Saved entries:
..............................

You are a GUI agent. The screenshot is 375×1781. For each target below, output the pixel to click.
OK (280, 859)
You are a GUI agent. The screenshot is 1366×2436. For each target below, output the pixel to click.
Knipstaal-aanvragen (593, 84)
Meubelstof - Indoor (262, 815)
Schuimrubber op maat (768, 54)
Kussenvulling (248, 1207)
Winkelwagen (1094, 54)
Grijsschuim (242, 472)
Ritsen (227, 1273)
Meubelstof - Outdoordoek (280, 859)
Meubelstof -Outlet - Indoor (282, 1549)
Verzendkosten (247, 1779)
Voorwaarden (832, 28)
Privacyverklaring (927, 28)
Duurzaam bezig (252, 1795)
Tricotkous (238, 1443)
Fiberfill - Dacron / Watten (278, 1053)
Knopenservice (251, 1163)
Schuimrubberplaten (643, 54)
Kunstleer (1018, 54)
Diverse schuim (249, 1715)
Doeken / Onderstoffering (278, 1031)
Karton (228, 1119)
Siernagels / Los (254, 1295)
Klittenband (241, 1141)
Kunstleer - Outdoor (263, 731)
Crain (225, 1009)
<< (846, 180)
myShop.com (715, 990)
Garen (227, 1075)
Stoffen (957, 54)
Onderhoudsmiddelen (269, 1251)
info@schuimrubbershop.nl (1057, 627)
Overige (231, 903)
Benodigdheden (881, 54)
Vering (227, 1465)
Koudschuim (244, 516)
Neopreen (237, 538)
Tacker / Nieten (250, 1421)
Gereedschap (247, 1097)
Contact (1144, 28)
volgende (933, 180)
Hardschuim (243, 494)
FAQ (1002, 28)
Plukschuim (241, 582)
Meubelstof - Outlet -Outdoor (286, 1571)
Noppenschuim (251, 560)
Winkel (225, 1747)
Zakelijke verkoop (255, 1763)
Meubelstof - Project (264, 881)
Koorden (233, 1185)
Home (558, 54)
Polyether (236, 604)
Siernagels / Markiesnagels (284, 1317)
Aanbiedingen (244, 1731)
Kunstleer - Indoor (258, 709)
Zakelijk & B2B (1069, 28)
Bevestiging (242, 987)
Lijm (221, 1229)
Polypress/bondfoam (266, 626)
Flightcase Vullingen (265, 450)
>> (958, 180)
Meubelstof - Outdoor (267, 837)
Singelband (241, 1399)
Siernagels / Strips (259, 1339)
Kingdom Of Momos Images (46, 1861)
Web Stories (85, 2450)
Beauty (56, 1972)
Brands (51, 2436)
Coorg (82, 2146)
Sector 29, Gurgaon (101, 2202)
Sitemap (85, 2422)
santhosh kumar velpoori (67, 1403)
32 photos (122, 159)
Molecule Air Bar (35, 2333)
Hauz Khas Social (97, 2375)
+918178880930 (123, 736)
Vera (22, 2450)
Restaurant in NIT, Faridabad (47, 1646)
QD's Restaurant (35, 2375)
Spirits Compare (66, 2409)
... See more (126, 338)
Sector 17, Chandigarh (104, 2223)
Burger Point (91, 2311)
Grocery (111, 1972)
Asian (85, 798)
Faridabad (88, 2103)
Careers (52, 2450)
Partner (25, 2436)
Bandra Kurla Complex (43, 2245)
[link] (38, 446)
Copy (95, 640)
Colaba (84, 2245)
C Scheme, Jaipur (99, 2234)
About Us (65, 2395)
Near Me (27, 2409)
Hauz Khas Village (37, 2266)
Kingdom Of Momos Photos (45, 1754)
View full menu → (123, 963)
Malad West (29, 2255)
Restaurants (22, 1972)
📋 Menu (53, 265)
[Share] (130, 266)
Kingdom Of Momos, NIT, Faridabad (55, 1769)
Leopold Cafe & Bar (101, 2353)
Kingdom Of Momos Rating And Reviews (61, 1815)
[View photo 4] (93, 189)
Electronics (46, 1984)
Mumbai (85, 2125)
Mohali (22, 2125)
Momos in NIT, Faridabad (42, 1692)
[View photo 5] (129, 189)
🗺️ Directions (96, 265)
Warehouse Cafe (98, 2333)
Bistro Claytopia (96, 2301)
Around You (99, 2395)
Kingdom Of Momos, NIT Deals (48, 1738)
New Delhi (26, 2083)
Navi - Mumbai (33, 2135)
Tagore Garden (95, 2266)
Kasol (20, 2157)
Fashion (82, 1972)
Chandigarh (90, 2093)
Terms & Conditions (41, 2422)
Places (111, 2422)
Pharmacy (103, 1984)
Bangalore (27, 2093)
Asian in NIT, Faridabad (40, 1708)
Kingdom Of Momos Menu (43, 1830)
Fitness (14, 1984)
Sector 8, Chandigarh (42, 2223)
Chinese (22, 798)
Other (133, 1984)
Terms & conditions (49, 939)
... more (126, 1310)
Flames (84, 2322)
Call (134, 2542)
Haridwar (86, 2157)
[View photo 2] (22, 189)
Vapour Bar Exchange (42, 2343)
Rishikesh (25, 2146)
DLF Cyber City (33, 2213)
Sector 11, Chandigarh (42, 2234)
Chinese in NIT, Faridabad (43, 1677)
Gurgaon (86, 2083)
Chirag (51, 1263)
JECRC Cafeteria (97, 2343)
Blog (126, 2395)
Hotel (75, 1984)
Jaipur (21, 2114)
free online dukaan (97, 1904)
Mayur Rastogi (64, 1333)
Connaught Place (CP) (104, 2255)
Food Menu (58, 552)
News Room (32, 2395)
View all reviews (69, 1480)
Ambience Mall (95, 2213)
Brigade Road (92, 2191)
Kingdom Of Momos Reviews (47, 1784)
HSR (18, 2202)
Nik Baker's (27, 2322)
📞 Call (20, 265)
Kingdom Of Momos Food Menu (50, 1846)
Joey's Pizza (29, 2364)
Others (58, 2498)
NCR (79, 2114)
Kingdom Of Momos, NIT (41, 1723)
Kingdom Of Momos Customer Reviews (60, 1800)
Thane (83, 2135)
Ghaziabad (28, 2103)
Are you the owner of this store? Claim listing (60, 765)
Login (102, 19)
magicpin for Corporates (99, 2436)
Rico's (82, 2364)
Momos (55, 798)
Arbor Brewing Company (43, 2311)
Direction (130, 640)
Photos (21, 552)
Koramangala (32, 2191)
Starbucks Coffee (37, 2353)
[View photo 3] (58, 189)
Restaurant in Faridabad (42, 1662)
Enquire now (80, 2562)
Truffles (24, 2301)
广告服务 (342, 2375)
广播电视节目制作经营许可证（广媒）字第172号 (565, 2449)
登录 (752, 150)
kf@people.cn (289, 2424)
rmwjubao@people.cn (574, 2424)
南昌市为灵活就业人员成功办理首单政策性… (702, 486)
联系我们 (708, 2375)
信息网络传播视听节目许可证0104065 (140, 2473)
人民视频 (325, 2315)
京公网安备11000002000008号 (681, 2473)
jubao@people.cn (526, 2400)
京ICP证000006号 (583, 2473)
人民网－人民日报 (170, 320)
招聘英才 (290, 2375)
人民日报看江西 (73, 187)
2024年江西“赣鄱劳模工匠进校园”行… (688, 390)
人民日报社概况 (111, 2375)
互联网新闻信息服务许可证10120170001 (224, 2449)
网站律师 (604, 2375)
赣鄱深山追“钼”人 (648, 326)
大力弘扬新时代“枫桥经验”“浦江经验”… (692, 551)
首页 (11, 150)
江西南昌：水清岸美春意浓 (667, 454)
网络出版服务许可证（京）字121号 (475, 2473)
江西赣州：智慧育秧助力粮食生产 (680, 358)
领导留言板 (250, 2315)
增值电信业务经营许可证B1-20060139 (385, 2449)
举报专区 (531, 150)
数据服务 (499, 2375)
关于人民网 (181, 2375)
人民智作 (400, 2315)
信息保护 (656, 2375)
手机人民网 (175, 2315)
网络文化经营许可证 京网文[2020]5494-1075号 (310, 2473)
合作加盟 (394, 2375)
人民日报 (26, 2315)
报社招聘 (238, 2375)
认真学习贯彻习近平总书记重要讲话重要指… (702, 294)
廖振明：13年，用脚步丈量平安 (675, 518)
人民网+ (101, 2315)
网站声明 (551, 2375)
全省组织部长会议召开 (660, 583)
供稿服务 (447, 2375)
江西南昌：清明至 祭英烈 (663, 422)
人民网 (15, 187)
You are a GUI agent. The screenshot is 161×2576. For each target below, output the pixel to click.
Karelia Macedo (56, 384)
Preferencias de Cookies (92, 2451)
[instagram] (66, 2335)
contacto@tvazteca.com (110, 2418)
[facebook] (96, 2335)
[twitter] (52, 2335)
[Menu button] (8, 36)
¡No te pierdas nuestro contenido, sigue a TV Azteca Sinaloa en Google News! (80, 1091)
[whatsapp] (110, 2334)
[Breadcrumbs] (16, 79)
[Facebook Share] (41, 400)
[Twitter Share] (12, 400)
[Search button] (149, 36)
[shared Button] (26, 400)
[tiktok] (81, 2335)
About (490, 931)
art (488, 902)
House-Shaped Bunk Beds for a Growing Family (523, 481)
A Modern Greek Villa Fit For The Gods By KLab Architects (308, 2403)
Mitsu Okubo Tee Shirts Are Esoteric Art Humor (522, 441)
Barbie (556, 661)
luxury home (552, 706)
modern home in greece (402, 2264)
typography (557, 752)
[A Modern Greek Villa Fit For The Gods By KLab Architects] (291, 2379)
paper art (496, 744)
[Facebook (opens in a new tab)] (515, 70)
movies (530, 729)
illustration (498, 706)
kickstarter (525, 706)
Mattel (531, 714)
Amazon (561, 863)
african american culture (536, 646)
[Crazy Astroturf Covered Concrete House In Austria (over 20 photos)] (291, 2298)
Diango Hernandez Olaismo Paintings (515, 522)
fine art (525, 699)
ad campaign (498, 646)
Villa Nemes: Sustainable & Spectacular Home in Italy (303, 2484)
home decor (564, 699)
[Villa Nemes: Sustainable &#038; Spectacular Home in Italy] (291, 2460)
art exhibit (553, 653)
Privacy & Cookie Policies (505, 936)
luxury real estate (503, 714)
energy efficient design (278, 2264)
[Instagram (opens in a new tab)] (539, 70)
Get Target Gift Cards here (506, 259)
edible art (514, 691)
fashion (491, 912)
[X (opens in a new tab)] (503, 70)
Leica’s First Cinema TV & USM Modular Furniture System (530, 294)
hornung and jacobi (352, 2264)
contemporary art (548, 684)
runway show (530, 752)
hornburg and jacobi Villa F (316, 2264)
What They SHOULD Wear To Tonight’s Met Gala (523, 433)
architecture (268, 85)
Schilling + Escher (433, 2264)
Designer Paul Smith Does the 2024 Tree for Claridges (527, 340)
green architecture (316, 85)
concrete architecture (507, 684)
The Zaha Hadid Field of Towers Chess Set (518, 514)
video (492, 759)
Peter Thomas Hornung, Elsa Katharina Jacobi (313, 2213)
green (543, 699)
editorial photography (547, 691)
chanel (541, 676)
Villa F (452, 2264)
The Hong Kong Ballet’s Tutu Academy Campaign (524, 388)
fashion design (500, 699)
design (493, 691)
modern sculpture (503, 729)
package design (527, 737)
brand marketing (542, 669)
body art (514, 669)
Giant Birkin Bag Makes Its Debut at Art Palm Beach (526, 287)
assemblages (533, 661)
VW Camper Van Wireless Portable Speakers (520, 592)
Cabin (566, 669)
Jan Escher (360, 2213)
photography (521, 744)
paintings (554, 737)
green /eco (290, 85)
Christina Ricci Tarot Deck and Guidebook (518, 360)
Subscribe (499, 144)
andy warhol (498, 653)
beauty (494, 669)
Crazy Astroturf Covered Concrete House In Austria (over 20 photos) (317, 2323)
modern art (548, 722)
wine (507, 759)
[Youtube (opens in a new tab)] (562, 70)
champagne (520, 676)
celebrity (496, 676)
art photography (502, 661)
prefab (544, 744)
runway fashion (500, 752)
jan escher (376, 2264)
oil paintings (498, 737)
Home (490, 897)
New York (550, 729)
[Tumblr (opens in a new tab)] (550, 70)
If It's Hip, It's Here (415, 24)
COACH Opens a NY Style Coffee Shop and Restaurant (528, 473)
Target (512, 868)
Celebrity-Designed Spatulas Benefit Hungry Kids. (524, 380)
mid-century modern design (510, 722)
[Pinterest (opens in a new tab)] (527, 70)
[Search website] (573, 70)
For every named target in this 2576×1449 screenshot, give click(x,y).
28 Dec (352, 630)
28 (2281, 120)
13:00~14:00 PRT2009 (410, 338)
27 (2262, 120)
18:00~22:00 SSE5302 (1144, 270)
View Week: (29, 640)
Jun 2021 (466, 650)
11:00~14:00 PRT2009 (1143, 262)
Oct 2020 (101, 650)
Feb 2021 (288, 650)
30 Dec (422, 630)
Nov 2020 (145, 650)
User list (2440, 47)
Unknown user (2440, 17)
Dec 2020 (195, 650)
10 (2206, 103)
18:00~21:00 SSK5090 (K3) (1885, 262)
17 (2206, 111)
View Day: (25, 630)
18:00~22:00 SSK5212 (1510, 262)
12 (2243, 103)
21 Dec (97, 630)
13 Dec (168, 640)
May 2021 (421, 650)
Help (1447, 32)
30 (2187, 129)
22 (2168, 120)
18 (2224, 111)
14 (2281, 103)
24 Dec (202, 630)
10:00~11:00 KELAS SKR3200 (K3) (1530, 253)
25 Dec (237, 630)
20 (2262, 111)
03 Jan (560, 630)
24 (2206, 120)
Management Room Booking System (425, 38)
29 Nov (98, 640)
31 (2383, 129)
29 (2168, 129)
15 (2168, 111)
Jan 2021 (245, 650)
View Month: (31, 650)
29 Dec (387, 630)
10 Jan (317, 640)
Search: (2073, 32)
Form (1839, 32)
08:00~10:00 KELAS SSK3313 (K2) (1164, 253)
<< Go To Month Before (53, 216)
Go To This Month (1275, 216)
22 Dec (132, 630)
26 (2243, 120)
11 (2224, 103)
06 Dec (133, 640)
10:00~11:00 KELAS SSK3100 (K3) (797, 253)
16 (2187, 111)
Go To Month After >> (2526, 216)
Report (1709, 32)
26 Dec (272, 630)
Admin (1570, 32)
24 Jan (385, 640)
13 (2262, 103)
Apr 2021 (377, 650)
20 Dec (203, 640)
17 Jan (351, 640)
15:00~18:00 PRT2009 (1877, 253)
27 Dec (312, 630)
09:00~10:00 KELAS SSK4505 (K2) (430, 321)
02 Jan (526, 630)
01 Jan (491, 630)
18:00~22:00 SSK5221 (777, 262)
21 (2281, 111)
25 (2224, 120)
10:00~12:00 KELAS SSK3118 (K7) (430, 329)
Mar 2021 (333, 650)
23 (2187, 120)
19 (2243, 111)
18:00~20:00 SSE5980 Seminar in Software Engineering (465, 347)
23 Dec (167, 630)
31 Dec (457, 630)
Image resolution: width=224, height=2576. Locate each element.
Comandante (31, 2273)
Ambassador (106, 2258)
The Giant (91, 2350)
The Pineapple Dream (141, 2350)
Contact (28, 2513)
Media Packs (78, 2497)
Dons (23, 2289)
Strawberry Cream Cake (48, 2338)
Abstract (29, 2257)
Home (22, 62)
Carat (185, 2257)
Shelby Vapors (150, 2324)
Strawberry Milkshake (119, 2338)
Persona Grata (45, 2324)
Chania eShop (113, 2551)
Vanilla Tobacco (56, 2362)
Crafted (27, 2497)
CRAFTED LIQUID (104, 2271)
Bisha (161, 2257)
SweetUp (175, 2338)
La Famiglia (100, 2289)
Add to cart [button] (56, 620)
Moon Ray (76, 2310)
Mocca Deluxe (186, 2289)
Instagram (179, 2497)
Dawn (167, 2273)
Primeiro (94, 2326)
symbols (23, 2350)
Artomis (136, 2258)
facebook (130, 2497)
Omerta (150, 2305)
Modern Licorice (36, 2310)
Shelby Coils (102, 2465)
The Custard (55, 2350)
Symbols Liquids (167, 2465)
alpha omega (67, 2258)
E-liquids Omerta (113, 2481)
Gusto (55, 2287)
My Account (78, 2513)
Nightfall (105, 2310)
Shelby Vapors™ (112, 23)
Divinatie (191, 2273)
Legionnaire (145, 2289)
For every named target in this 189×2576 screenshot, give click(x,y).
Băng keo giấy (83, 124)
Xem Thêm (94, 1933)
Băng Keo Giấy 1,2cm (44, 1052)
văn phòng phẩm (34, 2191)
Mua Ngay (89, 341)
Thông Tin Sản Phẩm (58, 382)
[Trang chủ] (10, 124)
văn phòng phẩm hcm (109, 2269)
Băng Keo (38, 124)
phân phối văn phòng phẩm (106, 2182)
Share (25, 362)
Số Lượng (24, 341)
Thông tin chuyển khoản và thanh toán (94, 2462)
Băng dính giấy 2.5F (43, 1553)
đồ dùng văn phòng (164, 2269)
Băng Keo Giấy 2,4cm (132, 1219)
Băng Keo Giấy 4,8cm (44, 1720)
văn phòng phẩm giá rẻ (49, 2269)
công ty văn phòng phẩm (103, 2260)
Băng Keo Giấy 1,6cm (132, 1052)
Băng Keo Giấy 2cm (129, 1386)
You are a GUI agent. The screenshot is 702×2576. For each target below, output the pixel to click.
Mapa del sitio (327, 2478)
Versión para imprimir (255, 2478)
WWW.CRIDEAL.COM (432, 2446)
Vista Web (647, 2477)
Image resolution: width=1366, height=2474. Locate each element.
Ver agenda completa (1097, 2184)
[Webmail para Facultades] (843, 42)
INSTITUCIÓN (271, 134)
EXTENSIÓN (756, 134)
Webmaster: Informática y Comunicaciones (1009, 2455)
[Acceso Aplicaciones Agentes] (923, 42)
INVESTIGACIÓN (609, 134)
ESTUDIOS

..............................

◆ EXERCISE OBJECTIVE ◆
Having output the line that contains "Web Stories (85, 2450)", stop. Every line before it, back to the first line of the data, must be reproduced exactly.

◆ RESPONSE AREA ◆
You are a GUI agent. The screenshot is 375×1781. For each target below, output the pixel to click.
OK (280, 859)
You are a GUI agent. The screenshot is 1366×2436. For each target below, output the pixel to click.
Knipstaal-aanvragen (593, 84)
Meubelstof - Indoor (262, 815)
Schuimrubber op maat (768, 54)
Kussenvulling (248, 1207)
Winkelwagen (1094, 54)
Grijsschuim (242, 472)
Ritsen (227, 1273)
Meubelstof - Outdoordoek (280, 859)
Meubelstof -Outlet - Indoor (282, 1549)
Verzendkosten (247, 1779)
Voorwaarden (832, 28)
Privacyverklaring (927, 28)
Duurzaam bezig (252, 1795)
Tricotkous (238, 1443)
Fiberfill - Dacron / Watten (278, 1053)
Knopenservice (251, 1163)
Schuimrubberplaten (643, 54)
Kunstleer (1018, 54)
Diverse schuim (249, 1715)
Doeken / Onderstoffering (278, 1031)
Karton (228, 1119)
Siernagels / Los (254, 1295)
Klittenband (241, 1141)
Kunstleer - Outdoor (263, 731)
Crain (225, 1009)
<< (846, 180)
myShop.com (715, 990)
Garen (227, 1075)
Stoffen (957, 54)
Onderhoudsmiddelen (269, 1251)
info@schuimrubbershop.nl (1057, 627)
Overige (231, 903)
Benodigdheden (881, 54)
Vering (227, 1465)
Koudschuim (244, 516)
Neopreen (237, 538)
Tacker / Nieten (250, 1421)
Gereedschap (247, 1097)
Contact (1144, 28)
volgende (933, 180)
Hardschuim (243, 494)
FAQ (1002, 28)
Plukschuim (241, 582)
Meubelstof - Outlet -Outdoor (286, 1571)
Noppenschuim (251, 560)
Winkel (225, 1747)
Zakelijke verkoop (255, 1763)
Meubelstof - Project (264, 881)
Koorden (233, 1185)
Home (558, 54)
Polyether (236, 604)
Siernagels / Markiesnagels (284, 1317)
Aanbiedingen (244, 1731)
Kunstleer - Indoor (258, 709)
Zakelijk & B2B (1069, 28)
Bevestiging (242, 987)
Lijm (221, 1229)
Polypress/bondfoam (266, 626)
Flightcase Vullingen (265, 450)
>> (958, 180)
Meubelstof - Outdoor (267, 837)
Singelband (241, 1399)
Siernagels / Strips (259, 1339)
Kingdom Of Momos Images (46, 1861)
Web Stories (85, 2450)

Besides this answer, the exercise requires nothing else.